# TEXTO PARA LEITURA
·····
Suas obras realçam a marca da capital, as curvas do concreto arquitetônico, trazendo mais vida e alegria, além de integrar, com maestria, à paisagem; a iluminação natural refletida em seus azulejos e painéis geométricos unem-se ao verde dos jardins, meticulosamente planejados. O equilíbrio perfeito entre arte e arquitetura.
Um dos pioneiros na construção da nova capital pensou e executou sua arte para conversar com a população, demonstrando o seu amor e a sua consideração por esta cidade e por seus habitantes.
"Artista eu era. Pioneiro eu fiz-me. Devo a Brasília esse sofrido privilégio. Realmente um privilégio: ser pioneiro. Dureza que gera espírito. Um prêmio moral".
(Athos Bulcão)
Devido a pandemia, muitos locais ainda não estão abertos para visitação, mas se você quiser conhecer um pouco mais da obra de Athos Bulcão, deixo o link de um inventário de suas obras em Brasilia, feito pelo IPHAN (Instituto do Patrimônio Histórico e Artístico Nacional):
http://portal.iphan.gov.br//uploads/publicacao/athosbulcatilde_menor.pdf
Athos Bulcão, como gosto de dizer é um daqueles artistas multifacetados, completos. Ele foi pintor, escultor, arquiteto, mosaicista e desenhista.
Foi uma alegria conhecer a vida deste nobre artista plástico e poder desfrutar de suas obras, tão acessíveis e presentes nesta cidade.
DICA: da próxima vez que você se deparar com uma obra e não entender nada, não desista tão rápidamente. Pare, fique em silêncio e reflita sobre o que você está vendo: qual é a mensagem que aquela obra de arte quer passar? Quais são os sentimentos que ela desperta em você?
Gostou?
Um grande abraço e até a próxima...
·····
# INFORMAÇÕES EXTRAÍDAS
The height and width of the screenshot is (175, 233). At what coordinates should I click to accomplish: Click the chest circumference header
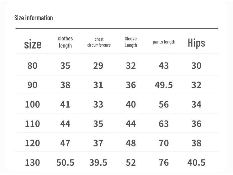point(99,42)
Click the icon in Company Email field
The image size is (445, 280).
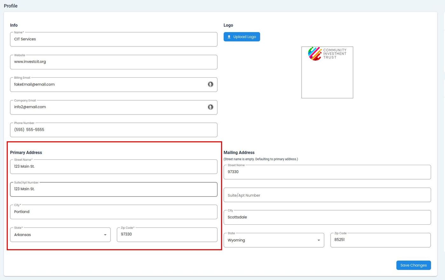(210, 107)
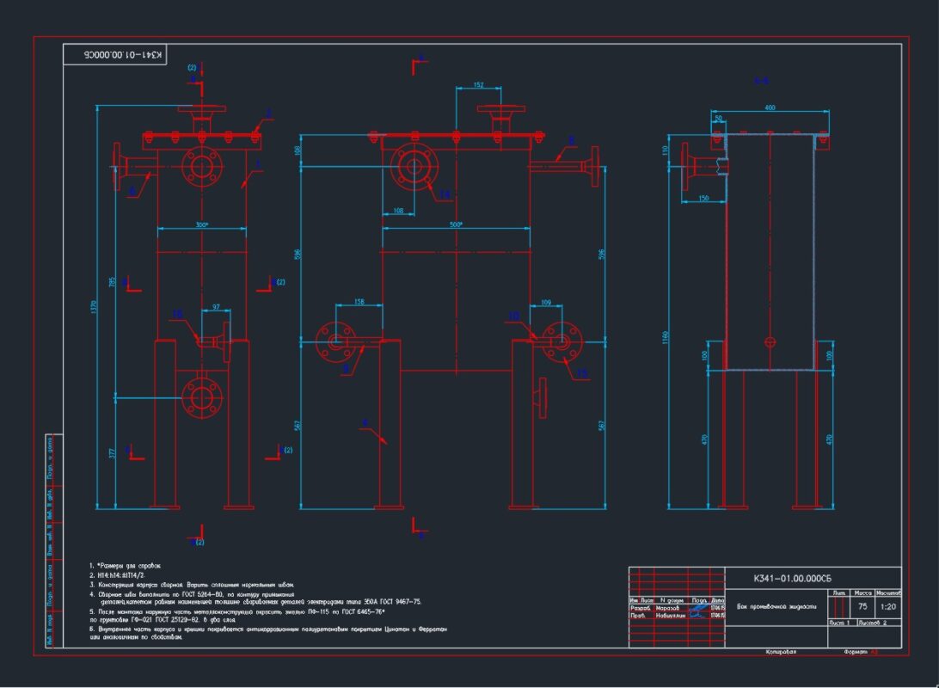
Task: Click the title text 'Бак промывочной жидкости'
Action: point(774,608)
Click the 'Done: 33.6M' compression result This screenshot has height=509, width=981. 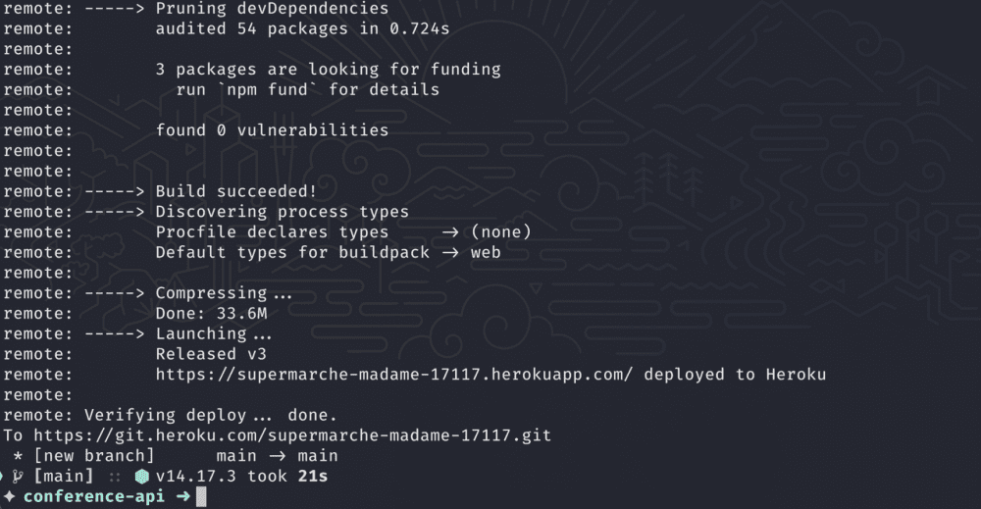211,314
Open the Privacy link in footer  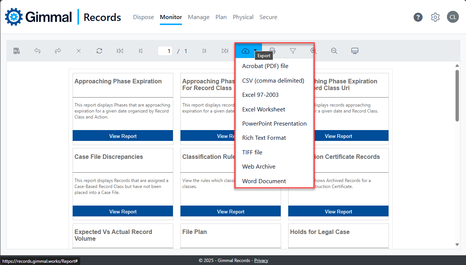[261, 261]
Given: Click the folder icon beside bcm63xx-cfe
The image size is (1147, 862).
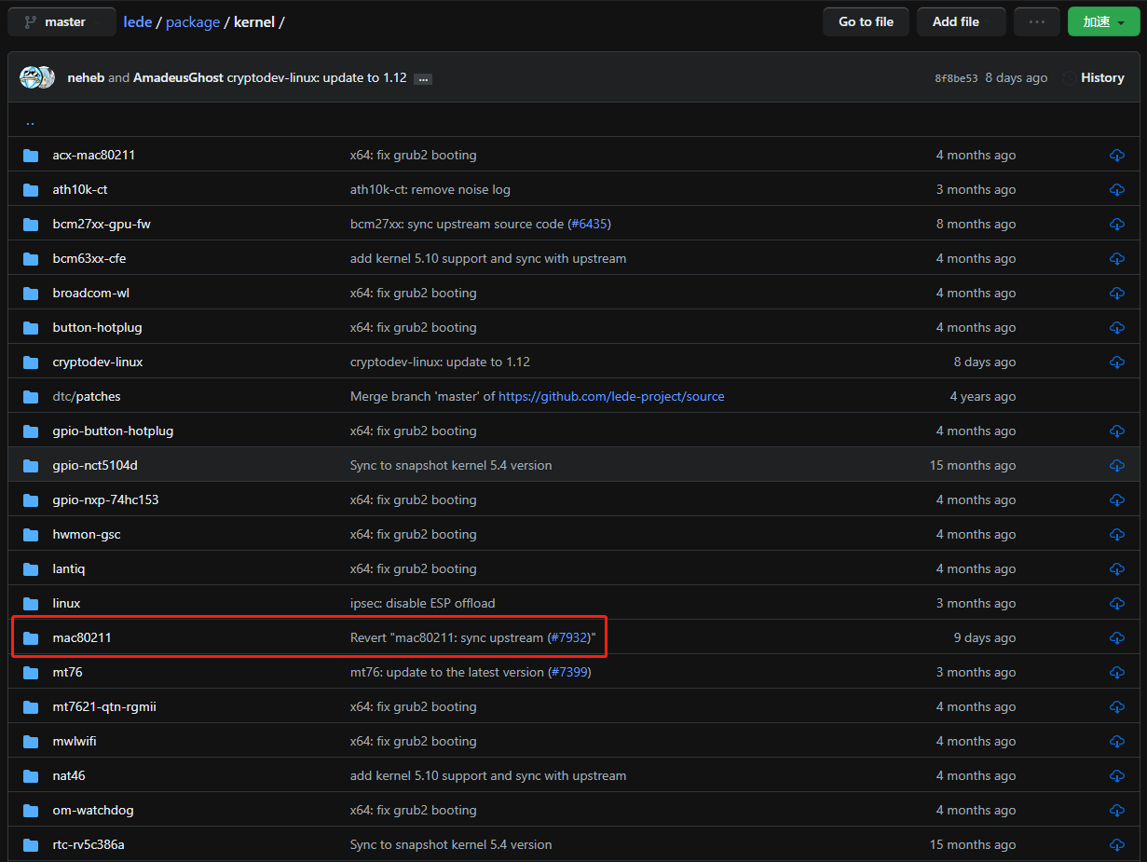Looking at the screenshot, I should click(x=31, y=258).
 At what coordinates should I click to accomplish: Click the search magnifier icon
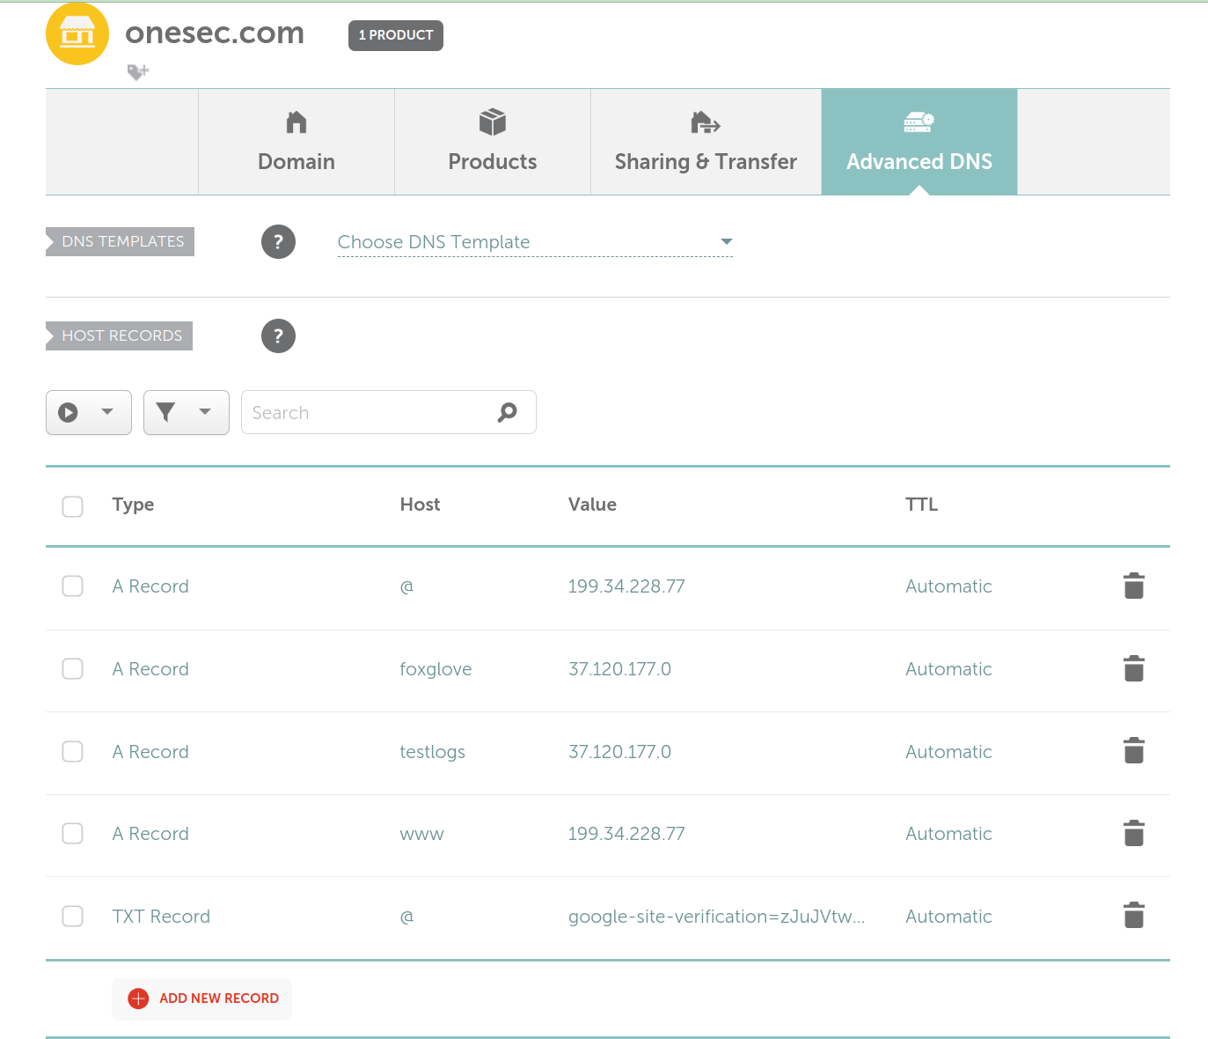508,412
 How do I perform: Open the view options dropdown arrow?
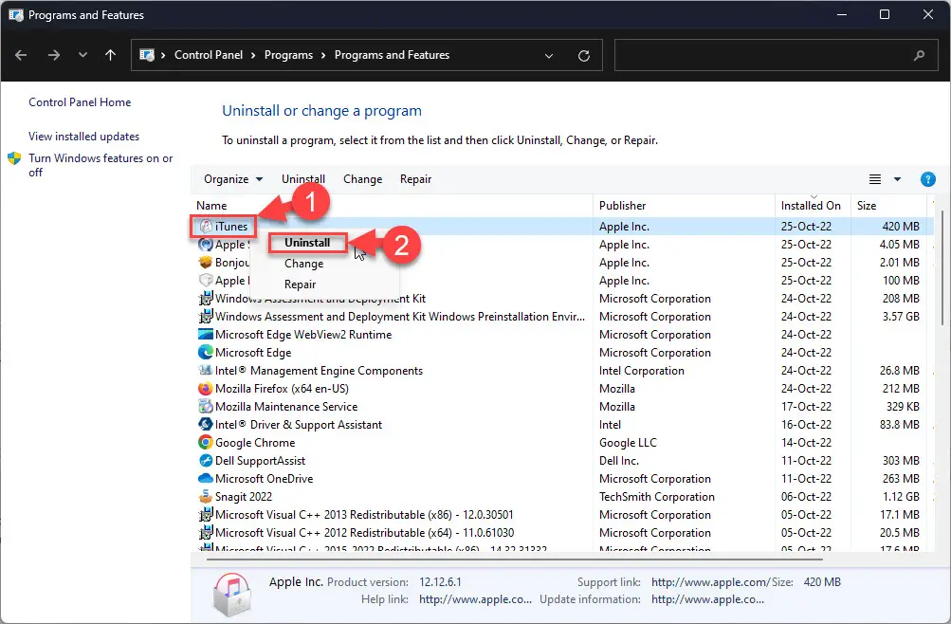[899, 179]
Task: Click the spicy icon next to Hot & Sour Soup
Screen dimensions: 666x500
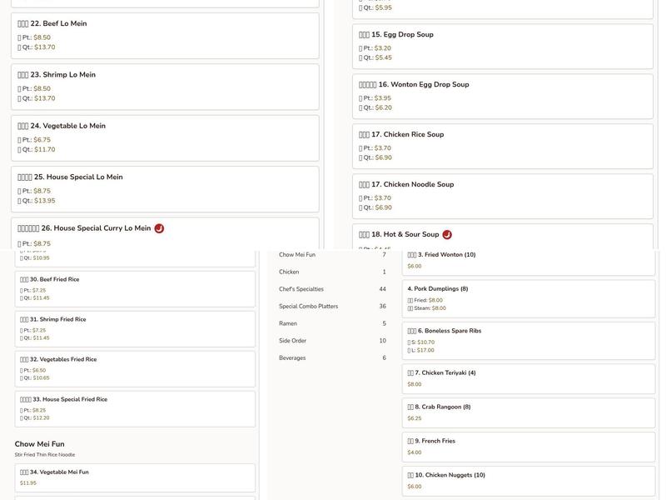Action: (x=447, y=235)
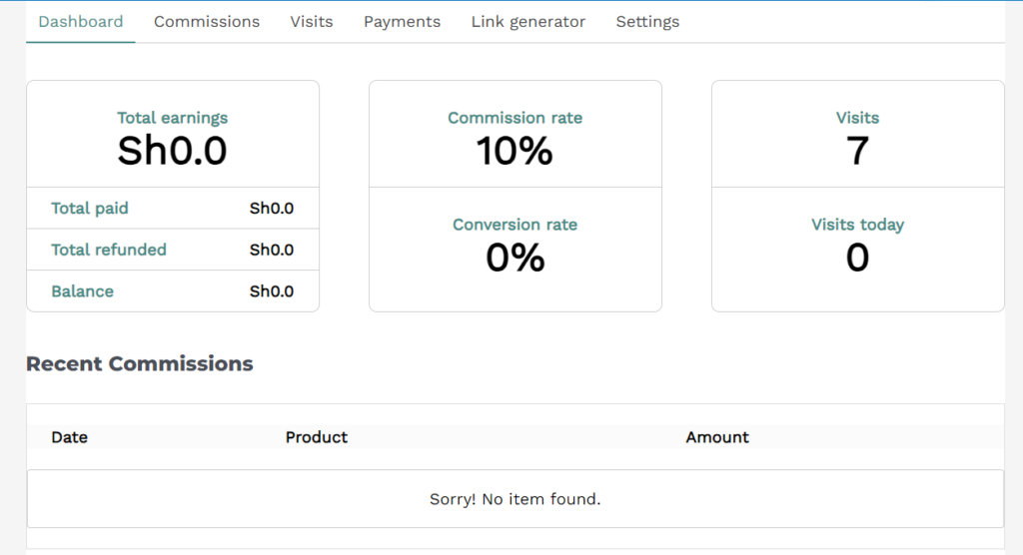Select the Total paid row
This screenshot has width=1023, height=555.
click(x=173, y=208)
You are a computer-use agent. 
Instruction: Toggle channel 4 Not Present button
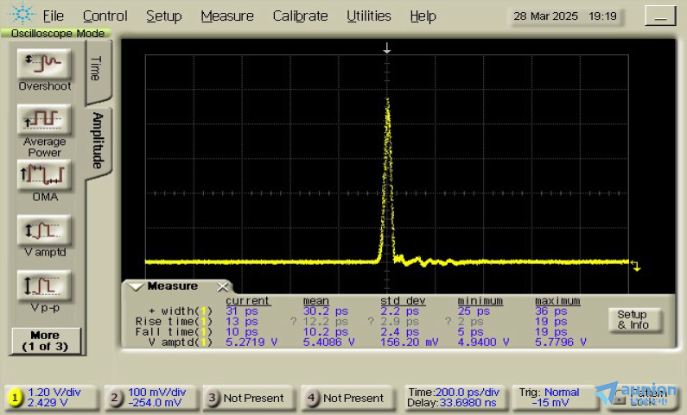pyautogui.click(x=347, y=398)
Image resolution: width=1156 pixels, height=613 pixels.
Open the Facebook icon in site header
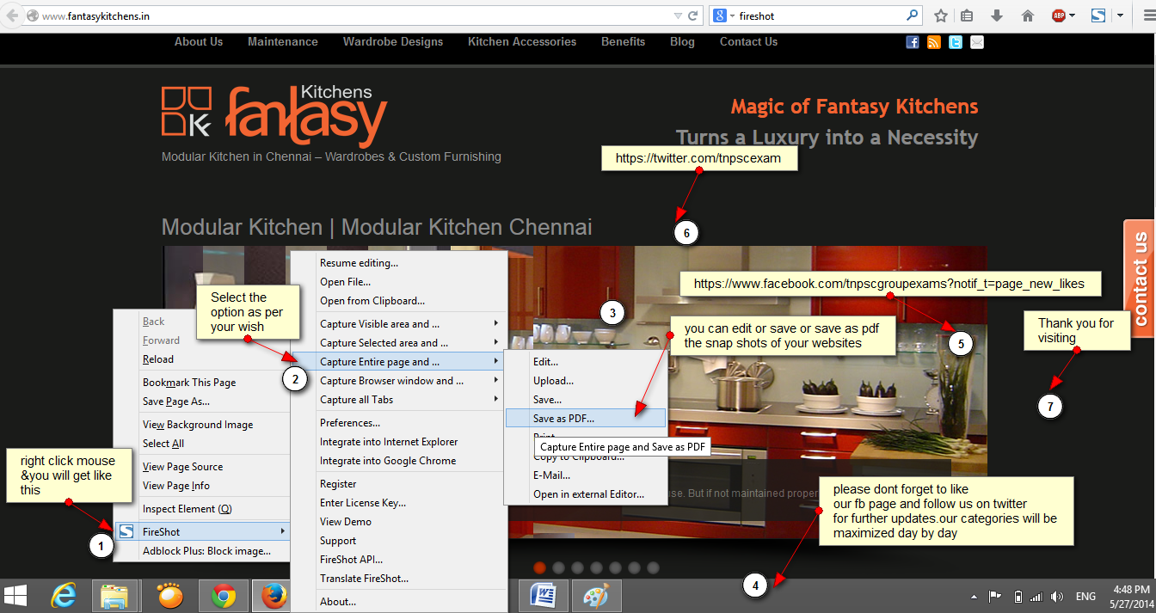click(x=912, y=41)
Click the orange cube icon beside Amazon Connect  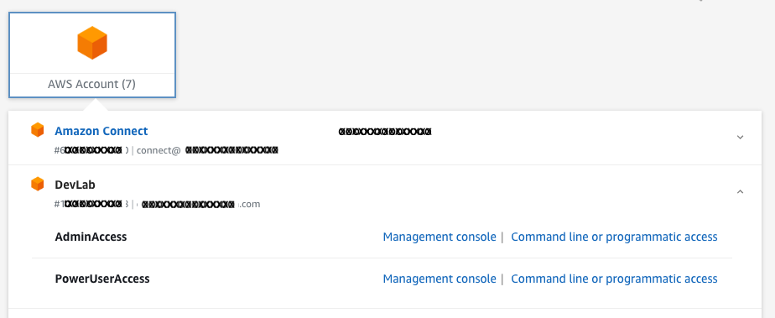38,130
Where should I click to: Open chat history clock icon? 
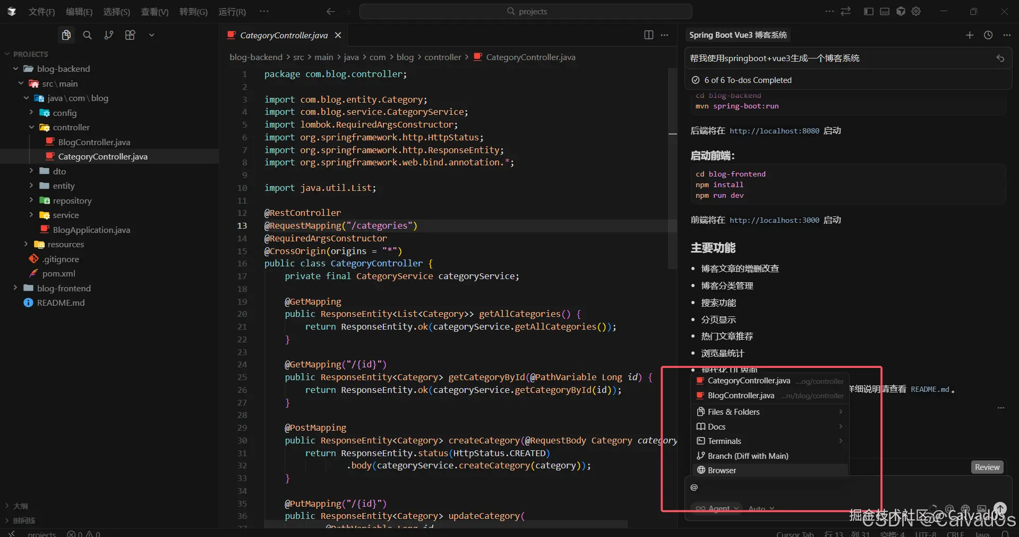988,35
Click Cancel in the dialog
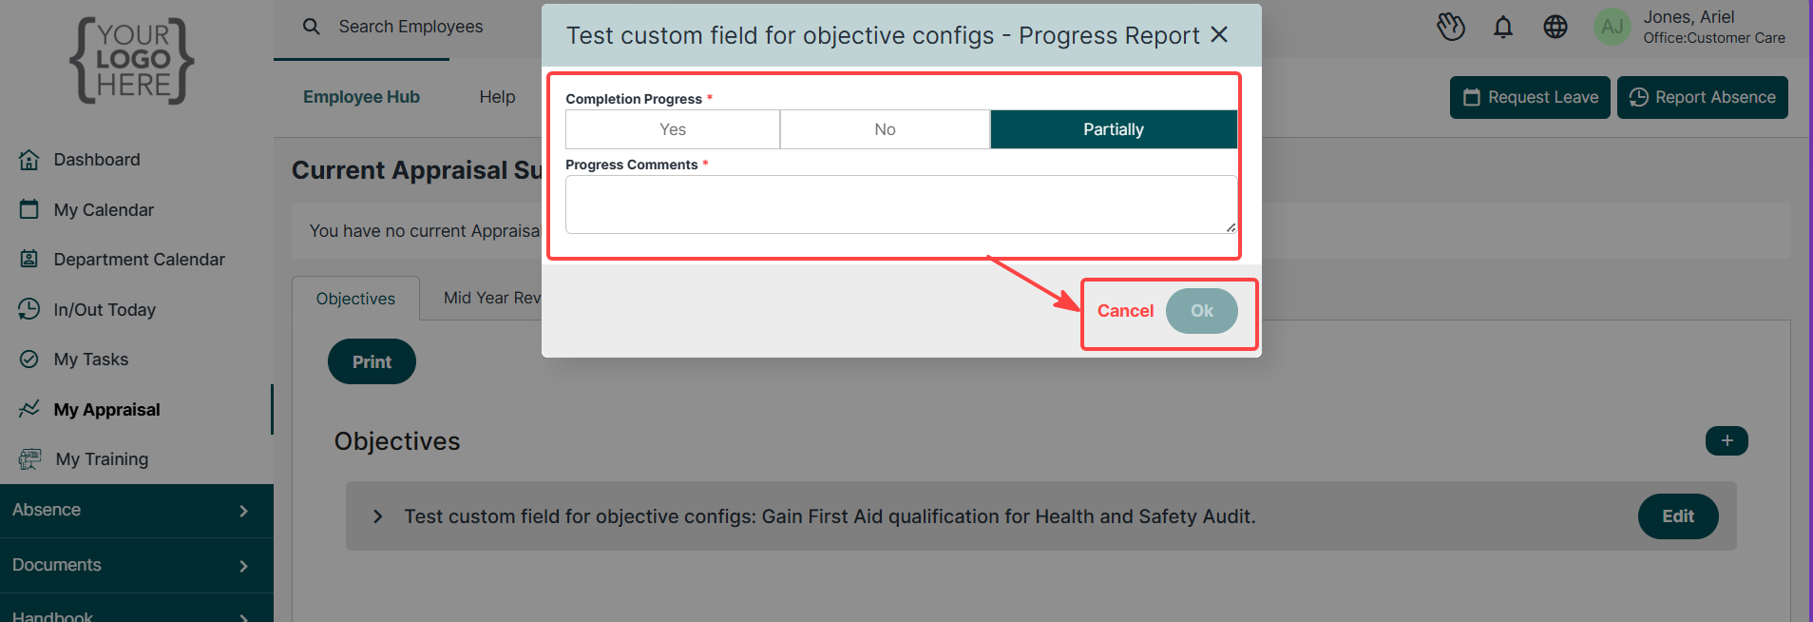 click(x=1125, y=311)
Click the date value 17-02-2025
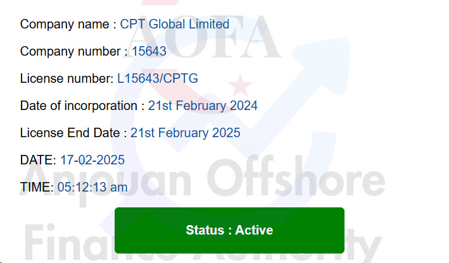The width and height of the screenshot is (449, 263). (x=92, y=160)
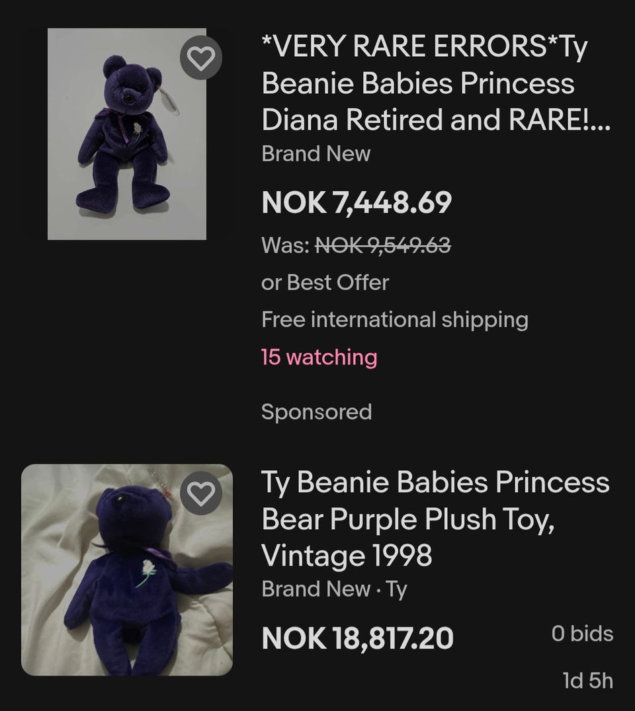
·····
# TAREFAS A REALIZAR
(a) Liste todas as atividades artísticas que o texto sobre Athos Bulcão atribui a ele.
(b) Diga se cada afirmação concorda com o texto sobre Athos Bulcão, respondendo sim ou não e citando as palavras do texto que decidem: (i) O inventário das obras em Brasília foi feito pelo IPHAN. (ii) Todos os locais já estão abertos para visitação. (iii) Os jardins foram planejados sem muito cuidado.
(c) Reproduza, sem nenhuma alteração, o trecho do texto sobre Athos Bulcão que começa em "Foi uma alegria" e termina em "até a próxima...".

# RESPOSTAS POR ITEM
(a) Pintor, escultor, arquiteto, mosaicista e desenhista.

(b)
(i) Sim: "feito pelo IPHAN (Instituto do Patrimônio Histórico e Artístico Nacional)".
(ii) Não: "muitos locais ainda não estão abertos para visitação".
(iii) Não: "meticulosamente planejados".

(c)
Foi uma alegria conhecer a vida deste nobre artista plástico e poder desfrutar de suas obras, tão acessíveis e presentes nesta cidade.
DICA: da próxima vez que você se deparar com uma obra e não entender nada, não desista tão rápidamente. Pare, fique em silêncio e reflita sobre o que você está vendo: qual é a mensagem que aquela obra de arte quer passar? Quais são os sentimentos que ela desperta em você?
Gostou?
Um grande abraço e até a próxima...